McLean also cited ComicHub, a new point-of-sale software platform designed for comics shops, presented at the event by ComicHub spokesman Atom! Freeman. Beginning in January 2020, ComicHub will begin to supply sell-through data direct to BookScan from comics shops that use the platform. Comics shop inventory is nonreturnable, and sales data has generally been sell-in, not actual consumer sales; this new deal with ComicHub is likely to change that as more stores adopt it. ComicHub software is being used by about 90 comics shops in four countries.
The Insider Talks conference also featured an onstage interview with Chris Powell, newly appointed chief relationship officer at Geppi Family Enterprises, the newly-formed parent company of Diamond Comics Distributors, the dominant distributor of comics in the U.S. Interviewed by Griepp, Powell was candid about the future of comics shops and the challenges they face.

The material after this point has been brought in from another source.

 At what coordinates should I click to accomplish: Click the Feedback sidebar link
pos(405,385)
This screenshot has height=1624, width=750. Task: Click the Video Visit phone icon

He addressed the decline in popularity of the superhero genre and the periodical format—mainstay products of the direct market—and their dependence on a monthly selling cycle. He also acknowledged the popularity of book format comics (graphic novels) and the challenges involved in rethinking how comic shops function in a rapidly changing pop culture retail landscape.
“Comic shops still have a place; they excel selling periodical comics, and community building will be key for stores,” Powell said. “We need to offer tools to help comics shops distinguish themselves. Books will be more important than comic books, but we love periodicals and we need to find ways to make them more desirable.”
Interviewed by Forbes pop culture writer Rob Salkowitz, Comixology CEO David Steinberger described how the digital comics market functions as sampler service, offering easy access to thousands of comics and sending new readers to stores looking for the physical books. Comixology Unlimited, a comics subscription service, gives readers 30 days of free unlimited reading before charging $6 a month for access. While some observers are wary of subscription services (especially if owned by Amazon), believing that they devalue books, Steinberger criticized the pricing of print comic books. Comixology Unlimited, he said, “creates more fans and meets consumers wherever they are as comics fans and offers good content at a good price.”
This reporter interviewed David Saylor, v-p, creative director of Scholastic’s Graphix imprint, on stage about the growth and development of Graphix and its lineup of blockbuster authors, including Pilkey, Telgemeier, and Kazu Kibuishi.
Asked what is the biggest change he’s seen over the course of 15 years publishing graphic novels for young readers, Saylor said it was the transformation of the commercial and cultural response to the comics medium. “[In 2005] the major comics publishers had abandoned children and weren’t paying attention to where the market would be in five or 10 years,” he noted. “We needed to publish more comics for children. That was a tidal wave shift. What’s gratifying about the embrace of graphic novels is that it actually occurred. There’s much less resistance to the medium, and people don’t believe that graphic novels are going to ruin a kid anymore. Seeing something I thought about come to fruition in the way it has—it’s been amazing. The world has absolutely changed from where we were in 2005 when we launched Graphix.”